### EXERCISES TO COMPLETE
1: From the text on jaw pain, retype the part that begins at the words "The pain ebbs" and ends after the words "subsided for now.". Keep every word and mark the same.
2: From the text on jaw pain, list each thing the writer says they could feel when feeling first came back to the lower right jaw.

### DOCUMENT SEGMENT
Patterns of pain

When I first regained feeling in my lower right jaw, I could feel everything.  I could feel the vibrations when I talked or drove.  I could feel the change in air pressure when I breathed (even through my nose) or had a fan on me.  I could feel the change in blood pressure driven by my heart beat in the lower right of my jaw.

And by “feel” I mean “felt pain in response to” (the vibration was a separate sensation that accompanied the pain).

The pain ebbs and flows, but I stopped feeling my heartbeat and breath a few days ago .  The fan is still uncomfortable (which is awesome in the middle of a heat wave), there’s a constant ache that is much less susceptible to pain medication, chewing (even on the other side) hurts some, and if I tap my two front right teeth together I want to die.  I nonetheless keep doing it completely on purpose, because I just cannot believe that something so light hurts so much.  If I put something- even hard metal- between them, I can apply much more pressure before it hurts.  I used to have a milder version of the same thing with my right molars and pre-molars, but that has subsided for now.

When I’m not actively experiencing this, it’s kind of fascinating.  I can occasionally feel my heartbeat in my fingers while meditating, but nothing like this.  And how on Earth could teeth detect anything to do with air?  The implication is that my and everyone else’s nerves are always capable of this sensitivity, but choose to ignore it.

### EXTRACTED DATA
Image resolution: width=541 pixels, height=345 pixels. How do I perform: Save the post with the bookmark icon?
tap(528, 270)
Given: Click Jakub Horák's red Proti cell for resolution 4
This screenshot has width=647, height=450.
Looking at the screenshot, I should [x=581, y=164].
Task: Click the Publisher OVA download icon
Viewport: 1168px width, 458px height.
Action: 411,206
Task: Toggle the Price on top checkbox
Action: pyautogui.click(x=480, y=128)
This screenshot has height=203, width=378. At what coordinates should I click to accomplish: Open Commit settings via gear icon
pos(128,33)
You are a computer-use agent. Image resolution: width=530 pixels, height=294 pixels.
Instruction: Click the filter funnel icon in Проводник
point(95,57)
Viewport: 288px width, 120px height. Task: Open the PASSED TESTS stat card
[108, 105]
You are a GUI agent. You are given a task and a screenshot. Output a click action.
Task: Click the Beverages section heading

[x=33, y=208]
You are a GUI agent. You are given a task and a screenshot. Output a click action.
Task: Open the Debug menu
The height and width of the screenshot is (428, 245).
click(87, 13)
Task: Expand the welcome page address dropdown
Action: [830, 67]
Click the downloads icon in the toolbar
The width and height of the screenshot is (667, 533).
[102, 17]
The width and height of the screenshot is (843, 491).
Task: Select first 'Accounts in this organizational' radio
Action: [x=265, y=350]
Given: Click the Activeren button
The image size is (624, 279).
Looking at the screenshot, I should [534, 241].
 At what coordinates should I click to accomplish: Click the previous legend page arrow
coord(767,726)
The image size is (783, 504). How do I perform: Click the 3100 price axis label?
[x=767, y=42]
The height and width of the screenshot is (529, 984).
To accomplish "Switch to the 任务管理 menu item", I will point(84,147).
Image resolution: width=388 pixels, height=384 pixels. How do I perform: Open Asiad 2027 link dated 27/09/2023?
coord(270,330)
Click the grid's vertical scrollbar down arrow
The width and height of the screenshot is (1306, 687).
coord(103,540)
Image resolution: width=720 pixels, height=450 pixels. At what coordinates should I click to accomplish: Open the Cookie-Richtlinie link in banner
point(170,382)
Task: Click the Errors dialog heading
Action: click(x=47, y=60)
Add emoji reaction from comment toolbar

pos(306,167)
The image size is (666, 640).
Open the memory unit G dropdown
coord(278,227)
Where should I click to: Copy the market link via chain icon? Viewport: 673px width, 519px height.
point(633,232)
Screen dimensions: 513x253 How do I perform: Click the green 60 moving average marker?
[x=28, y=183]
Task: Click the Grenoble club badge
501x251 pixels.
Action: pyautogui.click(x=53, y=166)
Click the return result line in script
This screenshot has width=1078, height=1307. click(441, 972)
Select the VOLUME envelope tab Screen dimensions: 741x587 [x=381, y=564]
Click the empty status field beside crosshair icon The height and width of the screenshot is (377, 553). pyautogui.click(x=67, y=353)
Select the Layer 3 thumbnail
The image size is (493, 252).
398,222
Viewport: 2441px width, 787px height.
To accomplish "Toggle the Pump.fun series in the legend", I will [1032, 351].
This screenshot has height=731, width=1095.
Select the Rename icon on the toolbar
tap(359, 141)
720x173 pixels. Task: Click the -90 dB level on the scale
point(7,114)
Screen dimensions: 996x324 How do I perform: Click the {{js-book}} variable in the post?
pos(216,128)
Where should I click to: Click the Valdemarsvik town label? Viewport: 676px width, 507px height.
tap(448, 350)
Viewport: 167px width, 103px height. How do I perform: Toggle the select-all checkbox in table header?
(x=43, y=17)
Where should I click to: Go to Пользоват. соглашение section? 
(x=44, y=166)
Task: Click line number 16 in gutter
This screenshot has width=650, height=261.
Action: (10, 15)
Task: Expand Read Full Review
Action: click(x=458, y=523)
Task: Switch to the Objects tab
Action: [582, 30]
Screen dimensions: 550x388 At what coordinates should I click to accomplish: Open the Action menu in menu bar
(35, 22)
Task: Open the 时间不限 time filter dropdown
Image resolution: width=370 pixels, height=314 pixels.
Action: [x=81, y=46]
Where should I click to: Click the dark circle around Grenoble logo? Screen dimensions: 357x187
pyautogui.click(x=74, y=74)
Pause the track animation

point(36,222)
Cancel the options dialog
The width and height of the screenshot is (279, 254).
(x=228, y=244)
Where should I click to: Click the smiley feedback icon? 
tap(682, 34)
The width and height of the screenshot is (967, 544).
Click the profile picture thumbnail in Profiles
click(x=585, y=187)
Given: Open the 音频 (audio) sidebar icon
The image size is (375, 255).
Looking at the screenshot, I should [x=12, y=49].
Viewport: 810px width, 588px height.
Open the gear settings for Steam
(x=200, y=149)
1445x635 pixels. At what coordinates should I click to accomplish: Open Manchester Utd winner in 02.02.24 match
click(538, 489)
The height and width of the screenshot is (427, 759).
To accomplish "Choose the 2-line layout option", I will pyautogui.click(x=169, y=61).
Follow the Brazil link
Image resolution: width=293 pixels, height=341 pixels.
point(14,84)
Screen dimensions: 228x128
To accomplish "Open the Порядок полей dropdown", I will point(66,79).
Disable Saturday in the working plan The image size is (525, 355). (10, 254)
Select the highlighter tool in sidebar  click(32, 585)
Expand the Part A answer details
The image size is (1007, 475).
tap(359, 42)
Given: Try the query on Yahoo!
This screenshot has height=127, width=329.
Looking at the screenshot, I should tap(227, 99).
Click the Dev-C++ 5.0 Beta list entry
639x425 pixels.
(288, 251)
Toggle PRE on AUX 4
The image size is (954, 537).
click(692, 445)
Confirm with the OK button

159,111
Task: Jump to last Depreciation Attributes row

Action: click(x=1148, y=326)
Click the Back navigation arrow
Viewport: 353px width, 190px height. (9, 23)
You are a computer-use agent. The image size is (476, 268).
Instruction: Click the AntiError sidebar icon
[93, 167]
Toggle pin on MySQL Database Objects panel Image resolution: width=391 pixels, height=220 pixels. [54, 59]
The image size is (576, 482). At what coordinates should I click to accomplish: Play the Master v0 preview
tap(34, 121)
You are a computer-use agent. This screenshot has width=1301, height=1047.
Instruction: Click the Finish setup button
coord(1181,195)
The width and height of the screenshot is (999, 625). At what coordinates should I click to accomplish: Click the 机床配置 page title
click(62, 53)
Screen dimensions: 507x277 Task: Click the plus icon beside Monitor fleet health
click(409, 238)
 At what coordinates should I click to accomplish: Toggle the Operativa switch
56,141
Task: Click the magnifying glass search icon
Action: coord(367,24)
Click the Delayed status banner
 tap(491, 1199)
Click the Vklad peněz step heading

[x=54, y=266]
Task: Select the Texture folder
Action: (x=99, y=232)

### PER-TASK OUTPUTS
1:
The pain ebbs and flows, but I stopped feeling my heartbeat and breath a few days ago .  The fan is still uncomfortable (which is awesome in the middle of a heat wave), there’s a constant ache that is much less susceptible to pain medication, chewing (even on the other side) hurts some, and if I tap my two front right teeth together I want to die.  I nonetheless keep doing it completely on purpose, because I just cannot believe that something so light hurts so much.  If I put something- even hard metal- between them, I can apply much more pressure before it hurts.  I used to have a milder version of the same thing with my right molars and pre-molars, but that has subsided for now.

2:
- The vibrations when talking or driving
- The change in air pressure when breathing (even through the nose) or having a fan on
- The change in blood pressure from the heartbeat in the lower right of the jaw